This is likely not going to happen until we get closer to 1.0. I have said in the past that I want to support other databases eventually. My gut was to close this, as there's not anything immediately actionable. However, as you've presented a reasonable use case that isn't "I prefer MySQL", I'm accepting this feature for 1.0.

from diesel.

iqualfragile avatar iqualfragile commented on May 18, 2024

make sure (pre 1.0) that the libraries design allows generating database-agnostic sql (or well plugging in custom sql generators for different databases), i think that might be easily forgotten when mainly using postgress as backend.

from diesel.

sgrif avatar sgrif commented on May 18, 2024

Yup, supporting 1 means supporting N

from diesel.

tafia avatar tafia commented on May 18, 2024

Could you describe what has to be done to implement a new database ?
I'd also like to have sqlite (in particular) implemented in diesel and I'd like to help if possible.

from diesel.

sgrif avatar sgrif commented on May 18, 2024

@mfpiccolo @samphippen @mcasper It's long, and pretty technical, but I'd like to get thoughts on the above. Also if any of you are interested in helping tackle some of this, have at it.

@tenderlove, @rafaelfranca, @senny, @metaskills -- I know none of you are involved in this project or Rust, but I think you guys would be able to provide some valuable insight as well. I'm happy to clarify our API and how these problems relate to it in ways that don't require knowledge of the language if you'd like.

@metaskills: In addition, I'd be interested to hear if you think this will be enough for SQL Server. I've more or less looked at this from a high level WRT MySQL as the third case, but knowing that it can handle another DB is a good indication that we will in fact be generic after this.

After writing this up, I think I've got my thoughts organized enough that I can see a reasonable path to implementing this. From what I can tell, the proposed solutions will also put us in a place for others to write additional database adapters without having to have them in the primary crate. We can essentially put this to the test by having postgres and sqlite live in separate crates. @e-oz, you've expressed interest in having MySQL support in the past. It'd be great if you were interested in working on that as a third party crate, as well.

from diesel.

sgrif avatar sgrif commented on May 18, 2024

@matthewd If you don't mind, you might have some thoughts too

from diesel.

iqualfragile avatar iqualfragile commented on May 18, 2024

About differences in types supported by different databases:
Another option would be providing a fallback, so for example just saving an ip address, which is a native type in postgres into a 32 bit integer in sqlite.

from diesel.

iqualfragile avatar iqualfragile commented on May 18, 2024

Would it be an option to just put support for different engines into different modules, so you can just import the right one for your application? That would remove the ability to dynamically configure your application to use another database, but might reduce coding complexity.

from diesel.

sgrif avatar sgrif commented on May 18, 2024

@iqualfragile That's essentially the scorched earth option at the end, but it doesn't work terribly well if you want to have traits people can depend on regardless of backend. Ideally our core types (in the rust sense not the SQL sense, e.g. what comes out of the expression module) don't change based on your backend.

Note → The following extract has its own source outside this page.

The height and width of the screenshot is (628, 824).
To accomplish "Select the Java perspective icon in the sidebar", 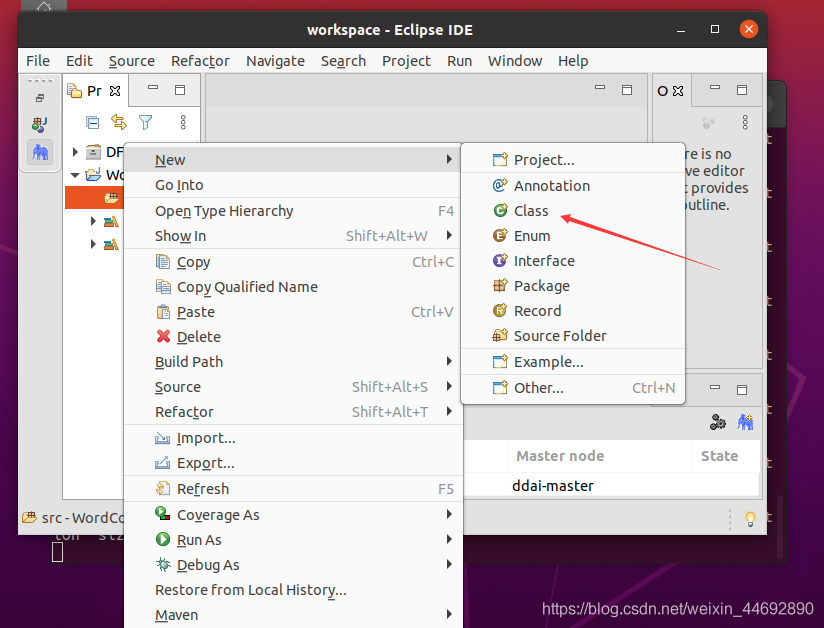I will tap(40, 126).
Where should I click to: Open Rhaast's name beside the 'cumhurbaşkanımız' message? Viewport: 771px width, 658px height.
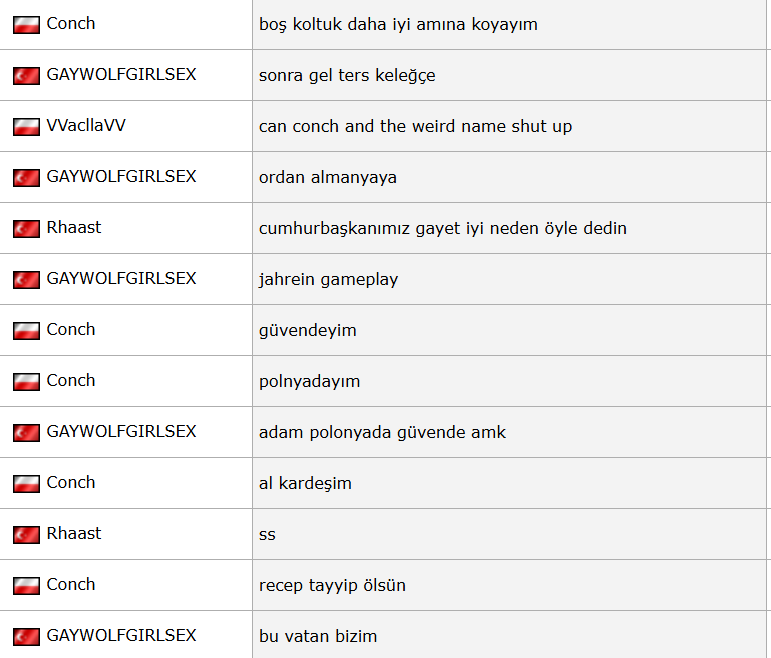pyautogui.click(x=74, y=227)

But yes, not having to be properly generic over the backend would reduce coding complexity, and I'm open to it as a last resort. I'm confident after writing up these thoughts that we can properly become generic though. Bind params are the hardest part and I think we have some good options.

from diesel.

Aatch avatar Aatch commented on May 18, 2024
  • Is the compiler smart enough to eliminate some copying if I only use one field of the returned struct, and the function impl is just a struct literal?

Probably.

  • Is this still true if it's going through a trait object?

Probably not, unfortunately. Since it can't inline a virtual call, it needs to allocate the full return value on the stack for the function to use.

  • Does it even matter? Is our worst case for a performance hit a few extra i32 copies? We should benchmark regardless

Depending on the size of the returned value, it probably won't make a huge difference. When dealing with databases, you have to compare this stuff to the performance of I/O. Reading/writing to the network or a file is going to dominate any profile, so worrying about a few extra copies here and there is probably not going to matter.

from diesel.

sgrif avatar sgrif commented on May 18, 2024

it probably won't make a huge difference. When dealing with databases, you have to compare this stuff to the performance of I/O.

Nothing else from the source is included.